**Exercise goal**
Would you please write out each entry that follows, exactly as written?

**Task inputs**
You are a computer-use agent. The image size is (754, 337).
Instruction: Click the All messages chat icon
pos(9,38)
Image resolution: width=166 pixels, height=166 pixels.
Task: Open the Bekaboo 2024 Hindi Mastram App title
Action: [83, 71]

**Result of the task**
You are a computer-use agent. The image size is (754, 337).
Instruction: Click the All messages chat icon
pos(9,38)
Image resolution: width=166 pixels, height=166 pixels.
Task: Open the Bekaboo 2024 Hindi Mastram App title
Action: [83, 71]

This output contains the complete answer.